Introduction: Pediatric patients with metabolic diseases are listed so that livers are preferentially allocated to them, having the option of receiving very high quality organs. We examined outcomes of these livers in comparison to livers with marginal characteristics to see if a pediatric metabolic recipient should wait for a prime organ.
Methods: The UNOS database was queried to examine outcomes in all pediatric liver transplant recipients (<18 years) who were transplanted between 1987 - 2018. Living donor and multi-organ recipients were excluded. Patients with a diagnosis of glycogen storage disease (GSD) type I, GSD type IV, homozygous hypercholesterolemia, tyrosinemia, hyperoxaluria, maple syrup urine disease, and “other” metabolic diseases were included for analysis. A marginal liver was defined as one with any of the following characteristics: donor age > 60 years, terminal transaminases > 500 U/L, biopsy proven macrosteatosis > 30%, cold ischemia time (CIT) > 8 hours, donation after cardiac death (DCD) donor, or HBV core Ab +/HCV Ab + donor. Donor and recipient demographic data were examined, as were survival and outcomes. A p-value of <0.05 was considered to be significant.
Results: There were 1342 metabolic pediatric patients who underwent liver transplantation; 926 received a high quality (HQ) liver; 416 received a marginal (MARG) liver. The MARG donor was significantly younger (9.9 vs. 12.9 years), had a lower BMI (18.9 vs. 20.0 kg/m2), a higher SGPT (64.2 vs. 53.1) and SGOT (107.6 vs. 70.9), longer CIT (11.0 vs. 5.5 hours), and higher DCD percentage (1.0% vs. 0%). Recipients of MARG livers were not significantly different in age (4.8 vs. 4.5 years), BMI (18.7 kg/m2vs. 18.7 kg/m2), final MELD/PELD score (2.8 vs. 1.8), or wait time (150.2 vs. 168.6 days). MARG liver recipients were more likely to be on life support (8.9% vs. 6.0%, p<0.05), and trended to having a longer length of stay (45.1 vs. 24.4 days, p=0.05). Outcomes showed similar or improved outcomes when examining causes of allograft failure including primary nonfunction, acute or chronic rejection, and thrombotic events. When allograft survival was examined, there was no difference when comparing HQ vs. MARG livers (Figure 1).

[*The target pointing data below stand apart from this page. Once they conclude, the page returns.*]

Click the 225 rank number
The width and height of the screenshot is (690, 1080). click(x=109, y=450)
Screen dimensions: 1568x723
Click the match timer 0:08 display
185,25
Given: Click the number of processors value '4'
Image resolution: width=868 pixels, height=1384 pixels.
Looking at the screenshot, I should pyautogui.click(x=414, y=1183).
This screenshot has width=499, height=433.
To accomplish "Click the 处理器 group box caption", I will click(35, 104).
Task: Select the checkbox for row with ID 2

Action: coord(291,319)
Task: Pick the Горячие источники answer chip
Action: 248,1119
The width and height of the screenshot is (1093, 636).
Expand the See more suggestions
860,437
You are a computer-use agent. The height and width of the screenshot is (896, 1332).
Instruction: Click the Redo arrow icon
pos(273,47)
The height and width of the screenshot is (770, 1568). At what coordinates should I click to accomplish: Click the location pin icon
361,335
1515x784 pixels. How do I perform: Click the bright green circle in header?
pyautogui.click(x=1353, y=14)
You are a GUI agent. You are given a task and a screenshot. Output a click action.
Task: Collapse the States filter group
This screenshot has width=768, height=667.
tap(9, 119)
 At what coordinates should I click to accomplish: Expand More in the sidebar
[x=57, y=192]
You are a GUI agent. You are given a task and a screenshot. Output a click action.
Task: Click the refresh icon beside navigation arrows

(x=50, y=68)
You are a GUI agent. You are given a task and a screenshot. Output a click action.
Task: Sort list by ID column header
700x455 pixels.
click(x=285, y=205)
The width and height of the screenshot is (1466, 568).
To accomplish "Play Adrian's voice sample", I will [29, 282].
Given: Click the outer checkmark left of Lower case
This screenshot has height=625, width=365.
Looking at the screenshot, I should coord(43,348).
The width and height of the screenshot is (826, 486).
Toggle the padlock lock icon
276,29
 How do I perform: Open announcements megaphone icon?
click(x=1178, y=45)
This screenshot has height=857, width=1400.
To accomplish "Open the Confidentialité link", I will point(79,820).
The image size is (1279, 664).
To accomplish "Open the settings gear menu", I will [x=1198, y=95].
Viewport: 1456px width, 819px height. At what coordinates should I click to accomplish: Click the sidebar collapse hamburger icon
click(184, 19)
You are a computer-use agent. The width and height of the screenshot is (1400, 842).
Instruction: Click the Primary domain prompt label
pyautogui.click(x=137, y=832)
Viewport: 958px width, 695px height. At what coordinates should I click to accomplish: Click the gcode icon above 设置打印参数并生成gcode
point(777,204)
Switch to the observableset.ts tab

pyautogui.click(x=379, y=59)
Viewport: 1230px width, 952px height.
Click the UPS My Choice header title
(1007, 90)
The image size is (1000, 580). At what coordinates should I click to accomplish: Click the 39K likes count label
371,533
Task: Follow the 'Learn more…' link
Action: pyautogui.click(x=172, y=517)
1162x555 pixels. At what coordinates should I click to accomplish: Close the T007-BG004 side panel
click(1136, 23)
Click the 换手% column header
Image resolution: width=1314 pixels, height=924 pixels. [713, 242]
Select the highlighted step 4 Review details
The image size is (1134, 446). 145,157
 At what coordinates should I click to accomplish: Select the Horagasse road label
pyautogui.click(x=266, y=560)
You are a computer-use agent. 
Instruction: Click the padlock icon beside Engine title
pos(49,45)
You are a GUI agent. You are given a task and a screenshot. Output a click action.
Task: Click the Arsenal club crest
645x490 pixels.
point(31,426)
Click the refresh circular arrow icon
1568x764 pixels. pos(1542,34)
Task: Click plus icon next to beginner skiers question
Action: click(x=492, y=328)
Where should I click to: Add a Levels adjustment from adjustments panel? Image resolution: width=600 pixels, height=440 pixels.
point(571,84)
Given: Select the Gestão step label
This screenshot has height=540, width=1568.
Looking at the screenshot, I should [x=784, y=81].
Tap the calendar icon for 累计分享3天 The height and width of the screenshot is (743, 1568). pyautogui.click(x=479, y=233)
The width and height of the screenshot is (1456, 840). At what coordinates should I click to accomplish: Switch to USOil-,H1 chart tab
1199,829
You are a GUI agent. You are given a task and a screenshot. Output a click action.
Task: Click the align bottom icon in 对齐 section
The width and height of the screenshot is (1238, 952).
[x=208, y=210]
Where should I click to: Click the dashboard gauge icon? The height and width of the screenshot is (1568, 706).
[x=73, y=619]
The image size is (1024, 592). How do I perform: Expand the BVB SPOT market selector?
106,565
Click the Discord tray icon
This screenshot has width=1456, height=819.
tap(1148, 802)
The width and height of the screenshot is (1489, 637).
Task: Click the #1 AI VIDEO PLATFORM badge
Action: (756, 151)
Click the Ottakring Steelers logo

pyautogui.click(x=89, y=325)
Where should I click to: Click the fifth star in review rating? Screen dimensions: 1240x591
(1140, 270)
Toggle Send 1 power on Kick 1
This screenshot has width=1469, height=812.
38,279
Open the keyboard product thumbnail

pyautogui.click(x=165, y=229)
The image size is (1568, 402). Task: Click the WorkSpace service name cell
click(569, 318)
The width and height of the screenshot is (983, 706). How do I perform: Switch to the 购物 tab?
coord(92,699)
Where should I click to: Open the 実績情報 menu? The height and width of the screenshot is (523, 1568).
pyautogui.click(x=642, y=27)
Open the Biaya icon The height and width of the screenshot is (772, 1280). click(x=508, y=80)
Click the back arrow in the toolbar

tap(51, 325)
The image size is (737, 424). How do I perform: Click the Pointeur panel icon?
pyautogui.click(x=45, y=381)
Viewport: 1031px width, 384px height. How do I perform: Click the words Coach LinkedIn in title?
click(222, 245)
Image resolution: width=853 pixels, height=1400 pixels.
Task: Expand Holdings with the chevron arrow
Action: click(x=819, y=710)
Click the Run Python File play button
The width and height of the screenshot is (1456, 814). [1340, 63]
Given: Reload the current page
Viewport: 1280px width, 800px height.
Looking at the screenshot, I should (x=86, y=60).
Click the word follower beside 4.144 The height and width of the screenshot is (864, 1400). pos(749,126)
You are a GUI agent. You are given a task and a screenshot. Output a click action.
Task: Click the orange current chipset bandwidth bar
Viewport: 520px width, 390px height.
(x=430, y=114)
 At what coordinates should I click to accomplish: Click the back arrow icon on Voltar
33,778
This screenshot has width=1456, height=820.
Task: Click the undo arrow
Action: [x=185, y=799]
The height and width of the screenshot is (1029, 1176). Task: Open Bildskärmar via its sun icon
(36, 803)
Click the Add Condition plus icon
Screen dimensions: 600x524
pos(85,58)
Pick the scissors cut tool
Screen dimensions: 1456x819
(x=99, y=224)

Conclusions: Livers with marginal characteristics have similar allograft outcomes and survival when compared to high quality livers that are transplanted into pediatric metabolic recipients. Rather than waiting for the perfect liver, it should be strongly considered to transplant a liver with expanded criteria characteristics into these patients as long term allograft survival does not suffer.